▶ Data to use:
==================================================
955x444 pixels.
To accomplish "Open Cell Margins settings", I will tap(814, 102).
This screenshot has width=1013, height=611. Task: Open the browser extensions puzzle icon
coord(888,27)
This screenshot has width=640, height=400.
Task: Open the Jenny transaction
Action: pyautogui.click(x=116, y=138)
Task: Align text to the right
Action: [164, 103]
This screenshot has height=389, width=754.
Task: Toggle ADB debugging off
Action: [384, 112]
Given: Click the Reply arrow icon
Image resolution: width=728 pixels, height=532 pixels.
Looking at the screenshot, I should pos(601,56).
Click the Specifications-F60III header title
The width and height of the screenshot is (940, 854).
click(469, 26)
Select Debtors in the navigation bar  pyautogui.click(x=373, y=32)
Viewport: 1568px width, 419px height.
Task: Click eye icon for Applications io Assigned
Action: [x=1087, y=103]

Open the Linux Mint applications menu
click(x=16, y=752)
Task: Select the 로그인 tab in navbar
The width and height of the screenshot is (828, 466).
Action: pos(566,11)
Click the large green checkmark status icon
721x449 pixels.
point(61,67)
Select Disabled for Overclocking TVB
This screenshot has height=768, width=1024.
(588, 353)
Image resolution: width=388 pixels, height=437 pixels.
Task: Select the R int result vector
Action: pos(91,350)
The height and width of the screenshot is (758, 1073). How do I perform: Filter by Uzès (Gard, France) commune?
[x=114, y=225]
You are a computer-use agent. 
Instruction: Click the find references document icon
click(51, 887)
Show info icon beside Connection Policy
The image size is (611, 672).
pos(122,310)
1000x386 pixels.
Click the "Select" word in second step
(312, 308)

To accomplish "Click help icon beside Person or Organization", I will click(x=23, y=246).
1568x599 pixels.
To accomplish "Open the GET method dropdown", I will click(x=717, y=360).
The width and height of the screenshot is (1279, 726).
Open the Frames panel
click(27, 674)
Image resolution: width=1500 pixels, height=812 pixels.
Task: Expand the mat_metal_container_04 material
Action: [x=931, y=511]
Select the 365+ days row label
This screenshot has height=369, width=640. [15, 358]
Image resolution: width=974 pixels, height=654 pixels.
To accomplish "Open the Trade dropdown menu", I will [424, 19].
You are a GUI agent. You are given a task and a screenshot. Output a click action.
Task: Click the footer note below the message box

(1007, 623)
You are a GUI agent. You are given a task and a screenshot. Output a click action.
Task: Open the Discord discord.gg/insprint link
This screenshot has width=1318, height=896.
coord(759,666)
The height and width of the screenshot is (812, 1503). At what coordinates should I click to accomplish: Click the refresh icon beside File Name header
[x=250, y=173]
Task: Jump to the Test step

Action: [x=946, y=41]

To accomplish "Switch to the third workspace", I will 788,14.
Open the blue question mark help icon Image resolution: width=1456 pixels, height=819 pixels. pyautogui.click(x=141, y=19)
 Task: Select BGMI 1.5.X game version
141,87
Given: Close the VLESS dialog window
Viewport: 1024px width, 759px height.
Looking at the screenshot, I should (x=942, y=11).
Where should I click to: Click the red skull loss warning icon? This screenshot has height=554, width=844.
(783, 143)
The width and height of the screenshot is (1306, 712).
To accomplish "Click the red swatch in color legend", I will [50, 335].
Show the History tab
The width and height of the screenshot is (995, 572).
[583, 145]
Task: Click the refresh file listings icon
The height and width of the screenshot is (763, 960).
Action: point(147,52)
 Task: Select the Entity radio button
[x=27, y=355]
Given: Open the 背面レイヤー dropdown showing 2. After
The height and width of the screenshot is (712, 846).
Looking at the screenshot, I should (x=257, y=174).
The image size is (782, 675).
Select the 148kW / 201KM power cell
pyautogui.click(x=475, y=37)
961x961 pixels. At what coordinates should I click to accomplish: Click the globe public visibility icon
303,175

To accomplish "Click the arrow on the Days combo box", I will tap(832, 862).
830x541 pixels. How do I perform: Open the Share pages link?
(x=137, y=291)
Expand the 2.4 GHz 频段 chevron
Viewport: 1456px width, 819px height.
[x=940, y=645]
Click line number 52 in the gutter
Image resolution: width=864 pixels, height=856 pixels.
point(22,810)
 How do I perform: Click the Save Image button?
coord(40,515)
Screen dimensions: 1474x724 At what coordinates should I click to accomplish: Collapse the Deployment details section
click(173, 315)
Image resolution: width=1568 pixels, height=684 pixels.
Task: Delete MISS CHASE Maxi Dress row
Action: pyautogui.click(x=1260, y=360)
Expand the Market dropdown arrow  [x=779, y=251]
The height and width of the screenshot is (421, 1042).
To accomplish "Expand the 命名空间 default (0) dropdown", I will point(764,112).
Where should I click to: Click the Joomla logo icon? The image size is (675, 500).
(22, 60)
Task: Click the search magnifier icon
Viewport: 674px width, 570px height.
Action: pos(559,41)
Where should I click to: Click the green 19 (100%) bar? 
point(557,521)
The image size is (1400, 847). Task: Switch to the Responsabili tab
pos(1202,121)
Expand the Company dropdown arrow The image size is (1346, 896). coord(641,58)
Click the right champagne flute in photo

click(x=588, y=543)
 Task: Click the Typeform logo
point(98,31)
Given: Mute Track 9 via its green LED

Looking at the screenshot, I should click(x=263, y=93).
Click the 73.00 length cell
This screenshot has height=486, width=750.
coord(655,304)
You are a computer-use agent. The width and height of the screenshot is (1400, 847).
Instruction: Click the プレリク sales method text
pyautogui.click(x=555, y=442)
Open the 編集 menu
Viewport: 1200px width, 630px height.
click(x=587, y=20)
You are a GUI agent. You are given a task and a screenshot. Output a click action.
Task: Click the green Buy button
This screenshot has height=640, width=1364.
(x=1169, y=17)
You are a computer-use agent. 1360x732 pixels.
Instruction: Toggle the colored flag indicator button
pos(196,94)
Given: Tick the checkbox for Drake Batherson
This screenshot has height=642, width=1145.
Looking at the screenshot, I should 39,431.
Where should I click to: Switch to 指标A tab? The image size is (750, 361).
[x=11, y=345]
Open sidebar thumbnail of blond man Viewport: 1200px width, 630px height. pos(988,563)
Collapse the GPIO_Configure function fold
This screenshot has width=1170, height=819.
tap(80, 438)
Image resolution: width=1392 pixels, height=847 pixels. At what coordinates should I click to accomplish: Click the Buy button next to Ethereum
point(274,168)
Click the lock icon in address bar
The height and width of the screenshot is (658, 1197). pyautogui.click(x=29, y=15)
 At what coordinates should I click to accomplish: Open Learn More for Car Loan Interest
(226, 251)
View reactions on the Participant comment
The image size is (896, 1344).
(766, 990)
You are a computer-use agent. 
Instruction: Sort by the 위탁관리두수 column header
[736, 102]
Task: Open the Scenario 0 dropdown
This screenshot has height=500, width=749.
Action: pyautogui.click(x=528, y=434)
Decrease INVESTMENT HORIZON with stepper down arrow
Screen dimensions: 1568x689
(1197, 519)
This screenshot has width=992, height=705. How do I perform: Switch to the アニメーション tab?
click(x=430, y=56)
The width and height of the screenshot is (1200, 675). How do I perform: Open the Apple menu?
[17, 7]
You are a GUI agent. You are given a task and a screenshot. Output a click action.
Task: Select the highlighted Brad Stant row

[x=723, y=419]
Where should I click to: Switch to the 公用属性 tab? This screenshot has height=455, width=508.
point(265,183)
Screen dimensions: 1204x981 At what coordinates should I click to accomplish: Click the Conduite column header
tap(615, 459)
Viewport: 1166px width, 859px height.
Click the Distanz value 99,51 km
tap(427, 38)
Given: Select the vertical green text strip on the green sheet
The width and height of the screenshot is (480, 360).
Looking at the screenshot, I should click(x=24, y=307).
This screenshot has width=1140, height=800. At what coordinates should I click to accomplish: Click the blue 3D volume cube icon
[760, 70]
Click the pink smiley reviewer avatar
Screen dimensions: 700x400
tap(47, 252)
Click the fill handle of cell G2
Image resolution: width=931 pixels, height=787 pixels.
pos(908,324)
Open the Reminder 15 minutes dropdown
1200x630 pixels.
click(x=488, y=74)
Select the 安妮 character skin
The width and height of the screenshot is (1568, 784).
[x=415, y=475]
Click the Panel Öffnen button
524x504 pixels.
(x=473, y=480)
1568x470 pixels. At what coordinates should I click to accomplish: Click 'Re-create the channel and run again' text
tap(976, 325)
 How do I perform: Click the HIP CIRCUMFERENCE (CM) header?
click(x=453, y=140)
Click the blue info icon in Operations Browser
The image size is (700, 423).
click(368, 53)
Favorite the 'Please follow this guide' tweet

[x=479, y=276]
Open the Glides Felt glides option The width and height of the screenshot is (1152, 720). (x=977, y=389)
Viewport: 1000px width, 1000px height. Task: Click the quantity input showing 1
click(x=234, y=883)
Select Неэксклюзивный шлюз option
==================================================
▶ Task item:
To answer, copy each line from the material above that has the word "help".

▶ Task response:
To accomplish "Click help icon beside Person or Organization", I will click(x=23, y=246).
Open the blue question mark help icon Image resolution: width=1456 pixels, height=819 pixels. pyautogui.click(x=141, y=19)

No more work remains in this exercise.